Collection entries
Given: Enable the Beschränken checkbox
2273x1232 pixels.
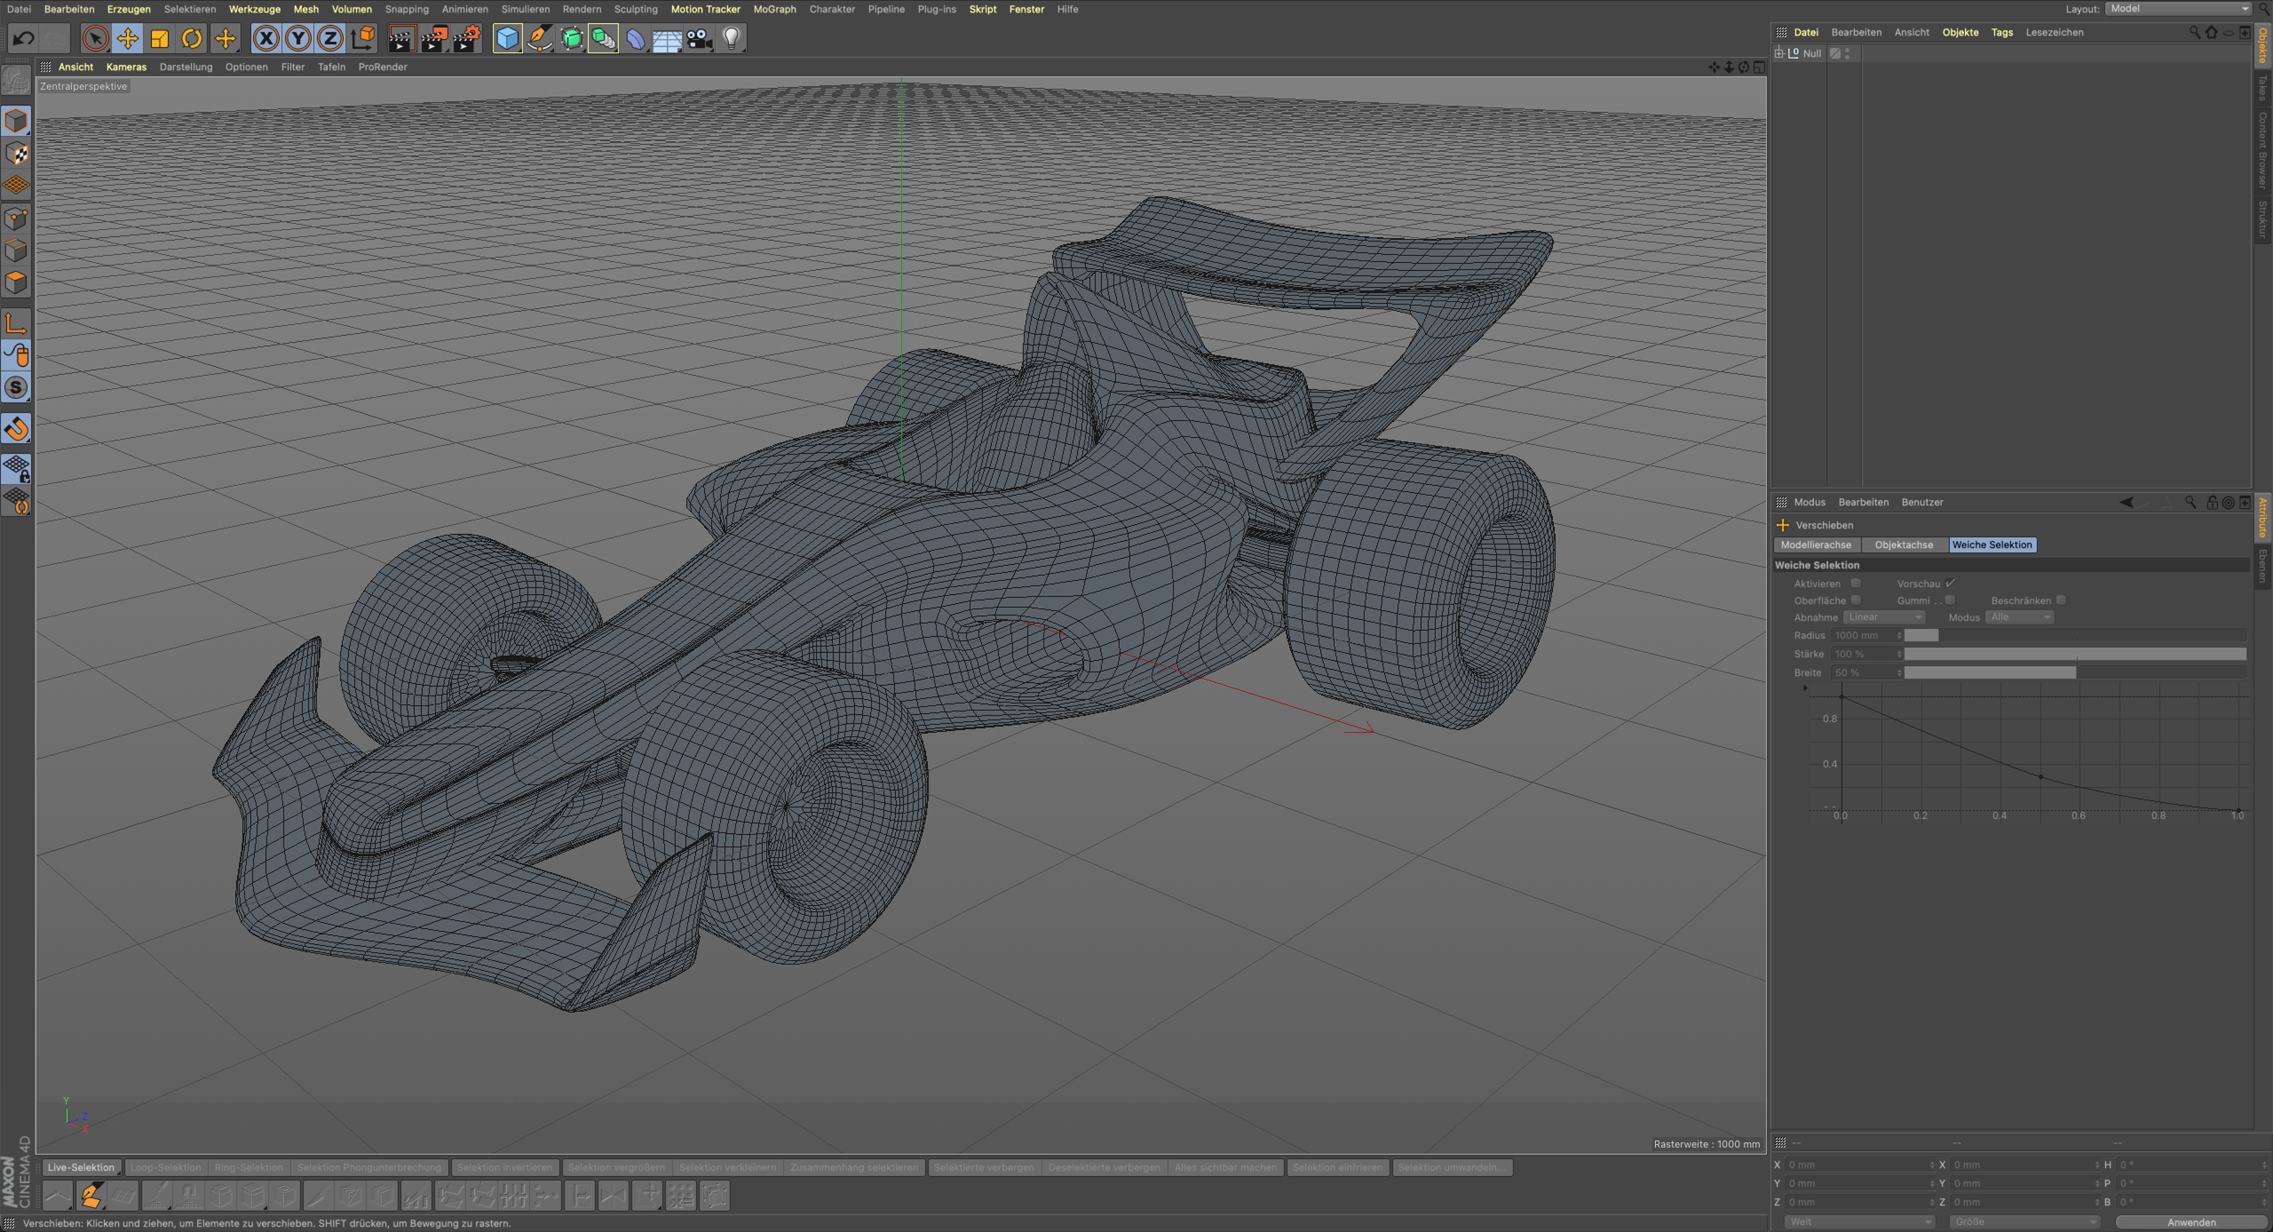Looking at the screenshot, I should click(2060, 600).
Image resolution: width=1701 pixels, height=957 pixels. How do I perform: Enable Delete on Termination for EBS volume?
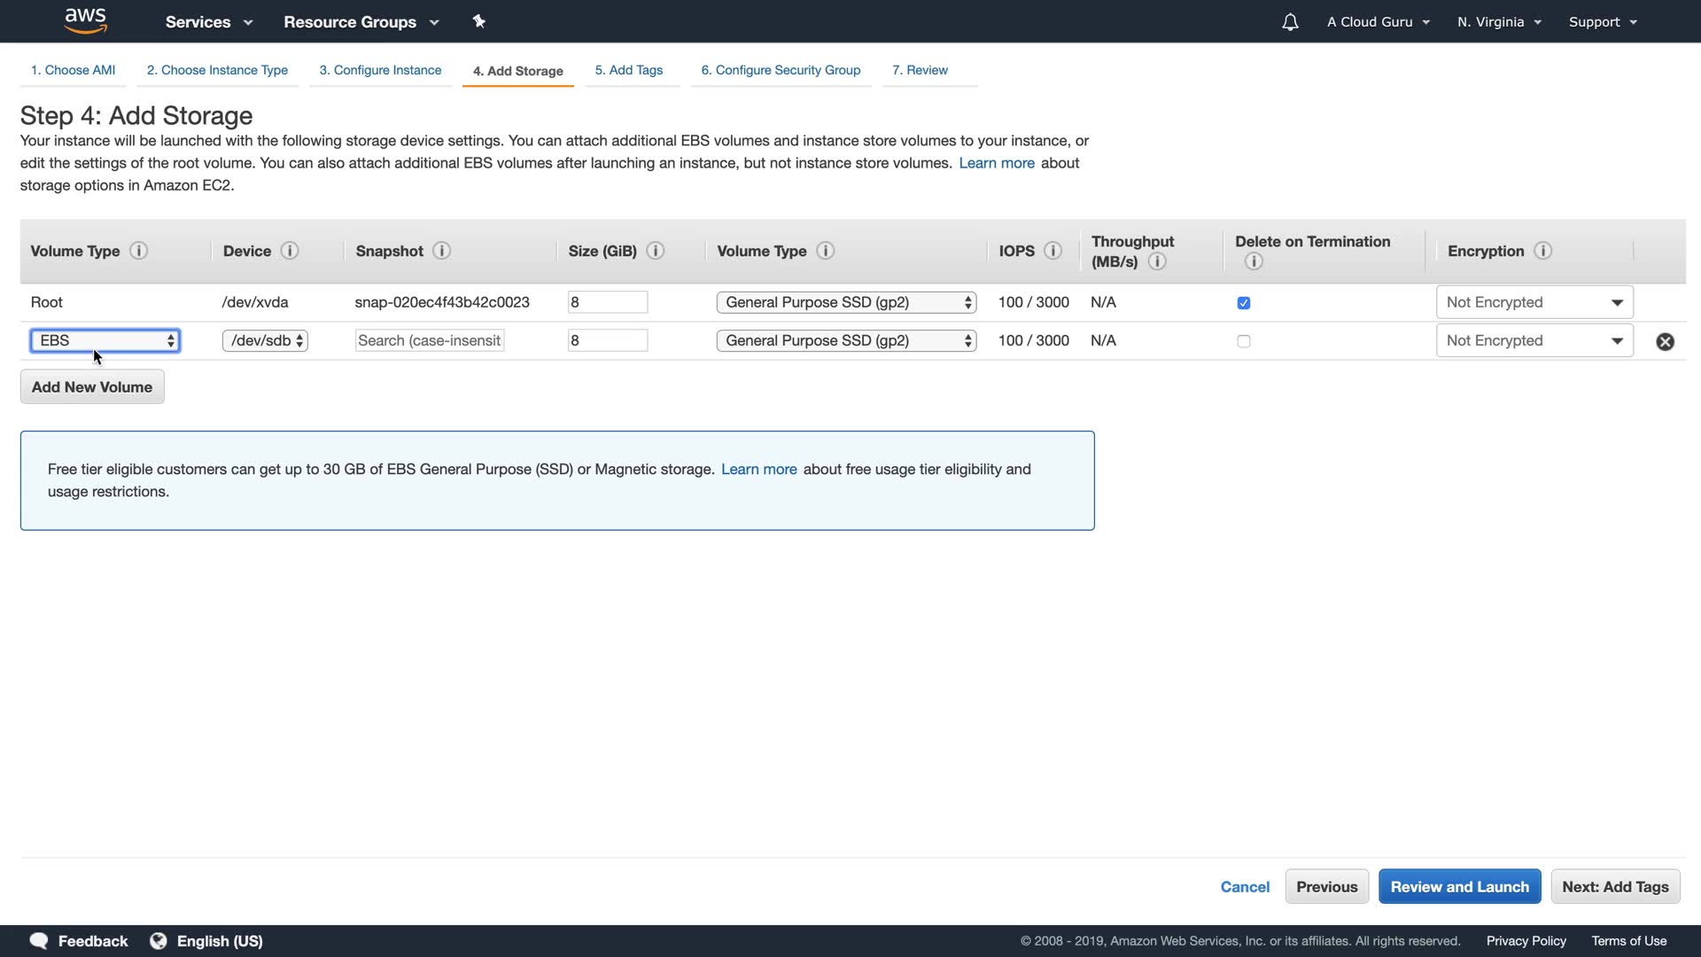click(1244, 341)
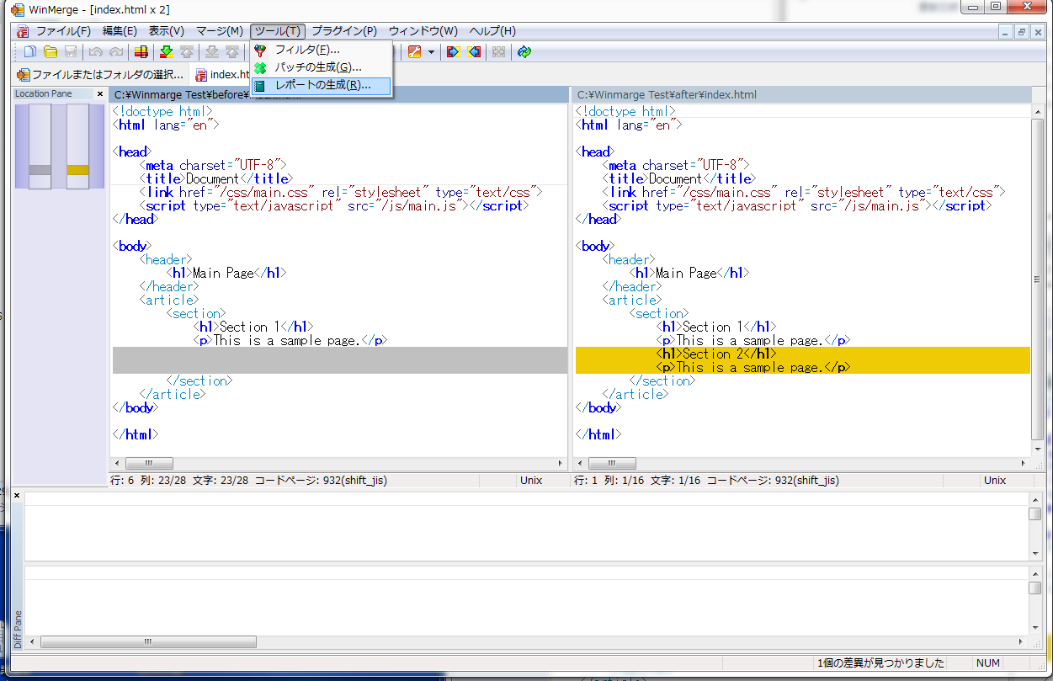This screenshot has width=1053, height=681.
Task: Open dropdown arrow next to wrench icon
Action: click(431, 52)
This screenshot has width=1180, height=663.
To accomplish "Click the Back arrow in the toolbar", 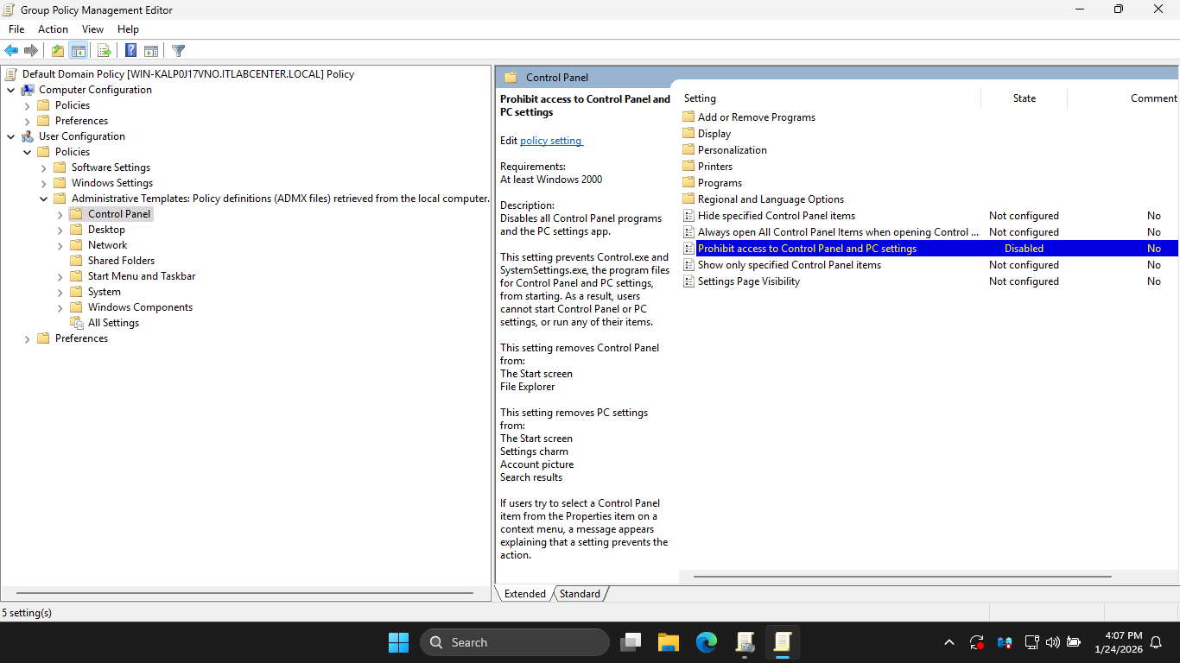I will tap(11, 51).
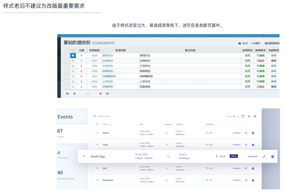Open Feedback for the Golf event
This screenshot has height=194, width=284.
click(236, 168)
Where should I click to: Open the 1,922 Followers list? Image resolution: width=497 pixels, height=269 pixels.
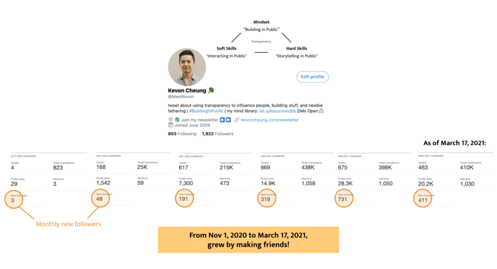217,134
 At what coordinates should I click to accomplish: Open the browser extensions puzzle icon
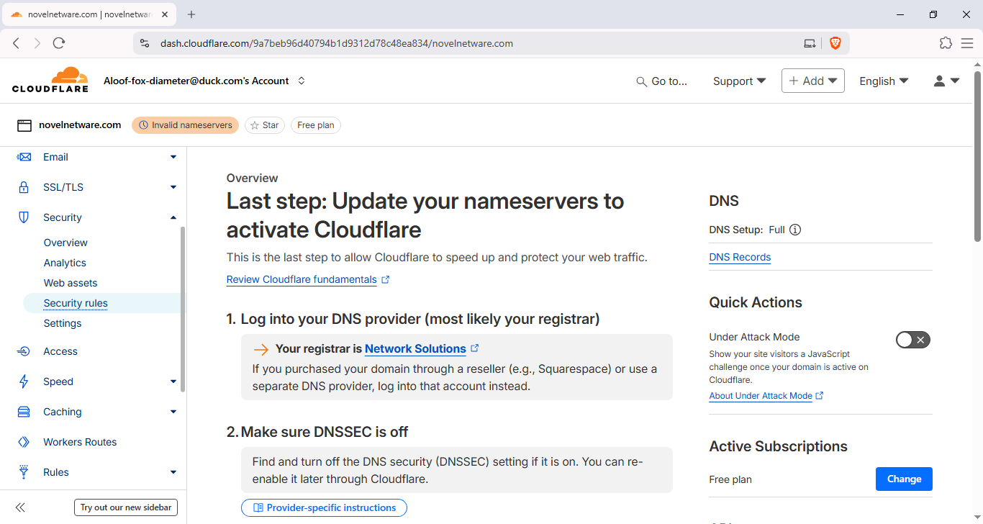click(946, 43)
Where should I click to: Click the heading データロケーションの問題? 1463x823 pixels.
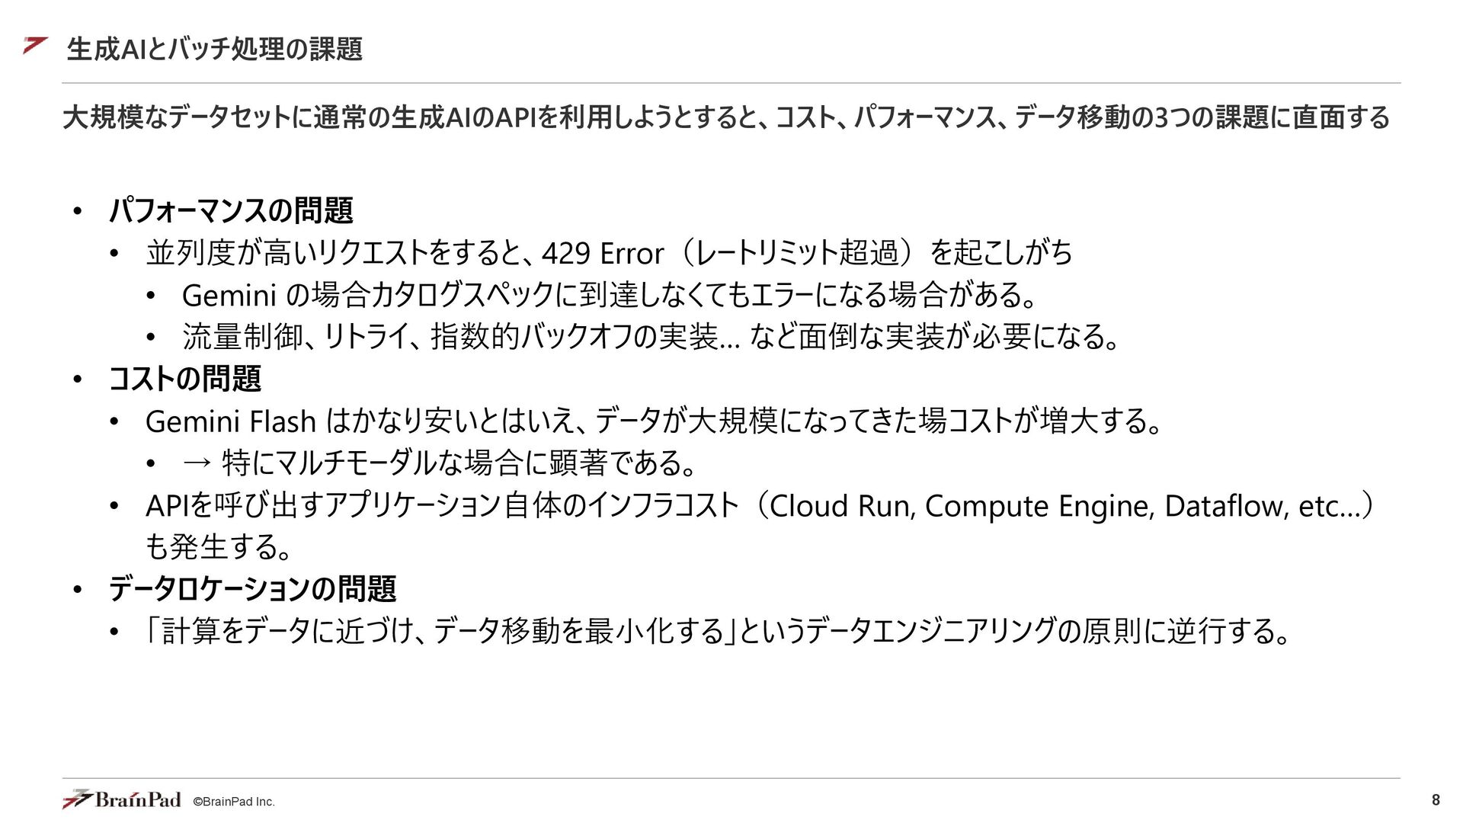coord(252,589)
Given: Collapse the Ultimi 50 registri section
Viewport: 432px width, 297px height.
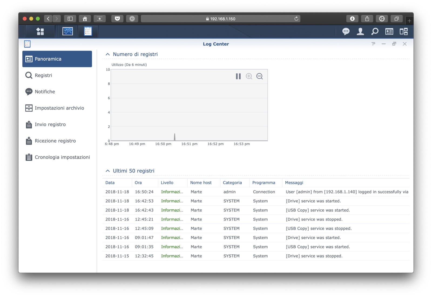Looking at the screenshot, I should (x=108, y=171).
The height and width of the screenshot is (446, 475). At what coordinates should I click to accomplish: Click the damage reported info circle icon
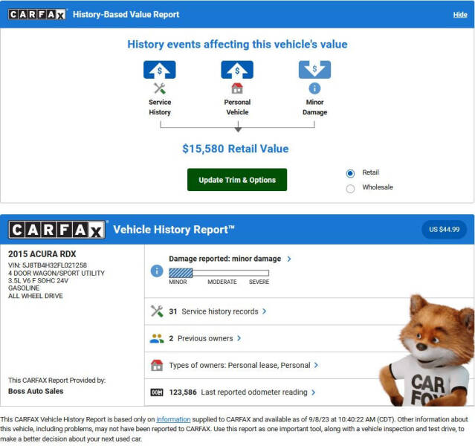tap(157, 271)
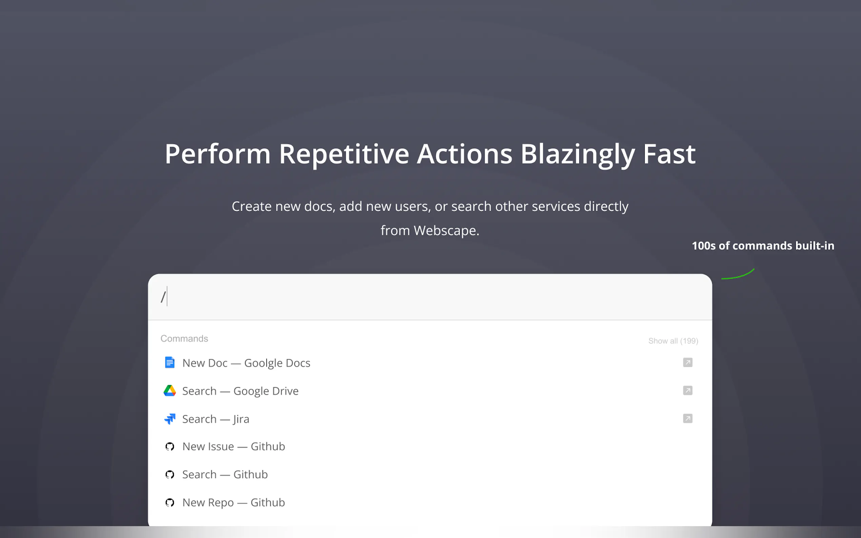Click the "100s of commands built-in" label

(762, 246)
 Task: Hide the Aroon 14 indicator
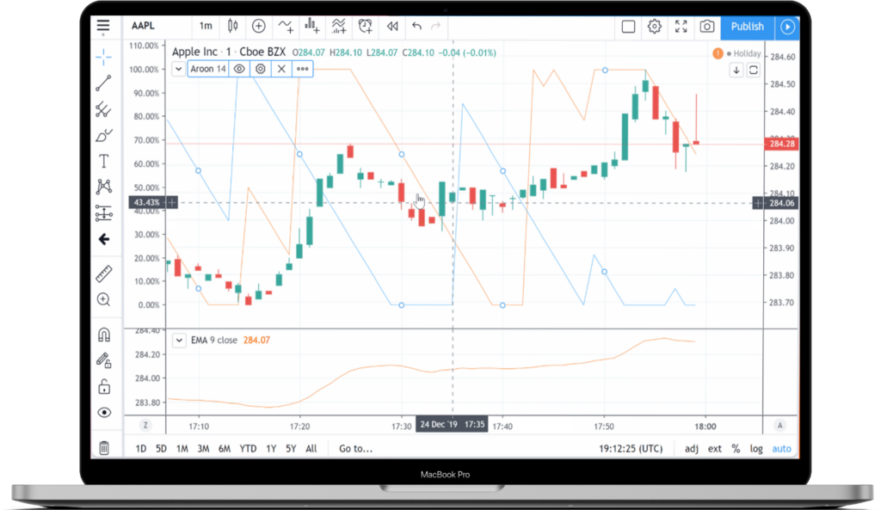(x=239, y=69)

## WHAT THE TASK REQUIRES
Convert the lines of the listing above, from the line containing "Given: Collapse the" through the end of the listing, into a JSON list of strings with one string per line, skipping blank lines and leaving out the pictures.

## WRITTEN ANSWER
[
  "Given: Collapse the Ultimi 50 registri section",
  "Viewport: 432px width, 297px height.",
  "Looking at the screenshot, I should (x=108, y=171).",
  "The height and width of the screenshot is (446, 475). At what coordinates should I click to accomplish: Click the damage reported info circle icon",
  "tap(157, 271)",
  "Click the \"100s of commands built-in\" label",
  "(762, 246)",
  " Task: Hide the Aroon 14 indicator",
  "(x=239, y=69)"
]